In the spring of 1989, a hedge fund based in a converted building on Long Island was falling apart. The Medallion Fund -- named for the prestigious mathematical prizes its founders had won -- had lost roughly 30% of its value peak-to-trough over its first eighteen months of operation. The model's architect, a UC Berkeley algebra professor named James Ax, insisted the losses were within the expected range of his simulations. He wanted to keep trading. Jim Simons, the 51-year-old mathematician who had founded Renaissance Technologies and who held a controlling stake in the fund, disagreed. He flew in and shut trading down. Ax quit. Simons was left holding a fund that was, by most objective measures, a failure.

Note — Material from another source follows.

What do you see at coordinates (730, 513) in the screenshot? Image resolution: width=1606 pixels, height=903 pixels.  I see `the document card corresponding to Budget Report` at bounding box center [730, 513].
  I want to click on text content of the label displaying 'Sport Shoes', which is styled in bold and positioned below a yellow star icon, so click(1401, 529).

It was the low point of one of the most extraordinary turnarounds in the history of finance. The machine Simons would build over the following three decades -- with a succession of codebreakers, speech recognition researchers, algebraists, and game theorists hired from universities and government labs -- would go on to generate over $100 billion in gross trading profits between 1988 and 2018. The Medallion Fund compounded at roughly 66% gross per year, or 39% net after fees that were deliberately set to be punishing: 5% of assets under management and 44% of profits, nearly triple the industry standard. A dollar invested at inception and held for thirty years would have grown to approximately $27,000 net of fees. Gross of fees, the number was closer to $200,000. Warren Buffett, across the same period, compounded Berkshire Hathaway at approximately 20% annually. George Soros, at his best, managed something around 30%. The comparison illustrates not just a difference in degree but a difference in kind.